● **Exercise passage**

════════

Slaty-backed Gull amongst Herring and Franklin's Gulls Glenmore Reservoir May 7, 2014

Slaty-backed Gull (larger, dark mantled gull beside Franklin’s Gull left of centre) amongst Herring and Franklin’s Gulls
Glenmore Reservoir
May 7, 2014

 

And with that, that wraps another week of birding in Calgary’s amazing, and surprising, spring migration!

Have a great week, and good birding!

Carburn Park Part 2: The Flats

Posted by Dan Arndt

One of the areas of Carburn Park that we visit a little less often are the flats and backwater ponds south of the main parking lot, and even further south of the Eric Harvie bridge all the way down south to the Ivor Strong Bridge where Deerfoot Trail crosses the Bow River (again). Last week’s outing was really quite incredible. Three new species that I’d never seen on the Friends of Fish Creek outings, and two that I’d never seen within the city limits before, which was really quite a treat! Enjoy!

Carburn Park south of the Eric Harvie Bridge April 27, 2014

Carburn Park south of the Eric Harvie Bridge
April 27, 2014

As we started out, we headed over to the spot where we saw the North American Beaver last week, and were greeted by a small flock of hunting Yellow-rumped Warblers, a few of which stopped to pose for some nice photos.

════════

● **Tasks for this exercise**
1. Answer these questions from the birding post:
(a) Which gull in the May 7 photo is described as the larger, dark-mantled one?
(b) At which bridge does Deerfoot Trail cross the Bow River?
(c) What birds greeted the group at the spot where the North American Beaver had been seen?
2. Carry the birding post forward from its final sentence, picking up after the Yellow-rumped Warblers stopped to pose for photos.
The entries after this point are separate material, unrelated to the birding post.

● **Dataset content**
════════

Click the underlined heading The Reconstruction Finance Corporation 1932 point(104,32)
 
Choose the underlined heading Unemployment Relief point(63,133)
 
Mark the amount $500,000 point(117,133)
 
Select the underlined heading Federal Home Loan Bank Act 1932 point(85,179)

════════

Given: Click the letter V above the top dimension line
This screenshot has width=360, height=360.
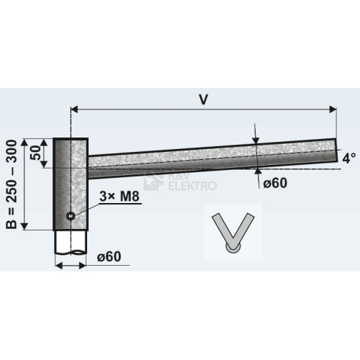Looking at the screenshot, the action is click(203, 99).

════════

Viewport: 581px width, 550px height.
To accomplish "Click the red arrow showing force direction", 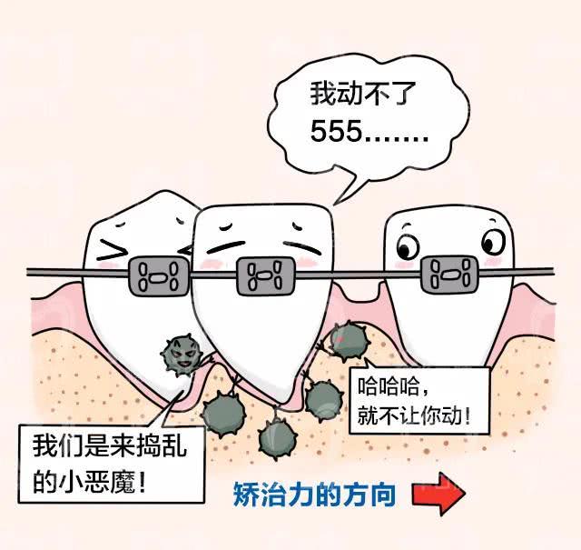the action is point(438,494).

════════

● **Per-task answers**
1.
(a) The Slaty-backed Gull
(b) The Ivor Strong Bridge
(c) A small flock of hunting Yellow-rumped Warblers

2.
Yellow-rumped Warbler Pentax K-5 + Sigma 150-500@500mm 1/800sec., ƒ/6.3, ISO 800

Yellow-rumped Warbler
Pentax K-5 + Sigma 150-500@500mm
1/800sec., ƒ/6.3, ISO 800

Yellow-rumped Warbler Pentax K-5 + Sigma 150-500@500mm 1/800sec., ƒ/6.3, ISO 500

Yellow-rumped Warbler
Pentax K-5 + Sigma 150-500@500mm
1/800sec., ƒ/6.3, ISO 500

We headed across the Eric Harvie bridge in search of a number of Red-winged Blackbirds, Tree Swallows, and a few other distant birds, but one of our surprising visitors flew overhead, and in the moment, I correctly, then incorrectly identified it. My gut instinct off the bat was to call this beauty a Ferruginous Hawk, but after a moment I changed my ID to a Red-tailed Hawk. It wasn’t until I got home that I realized I was right in the first place after all, but Ferruginous Hawks aren’t really the most common bird in the Calgary area!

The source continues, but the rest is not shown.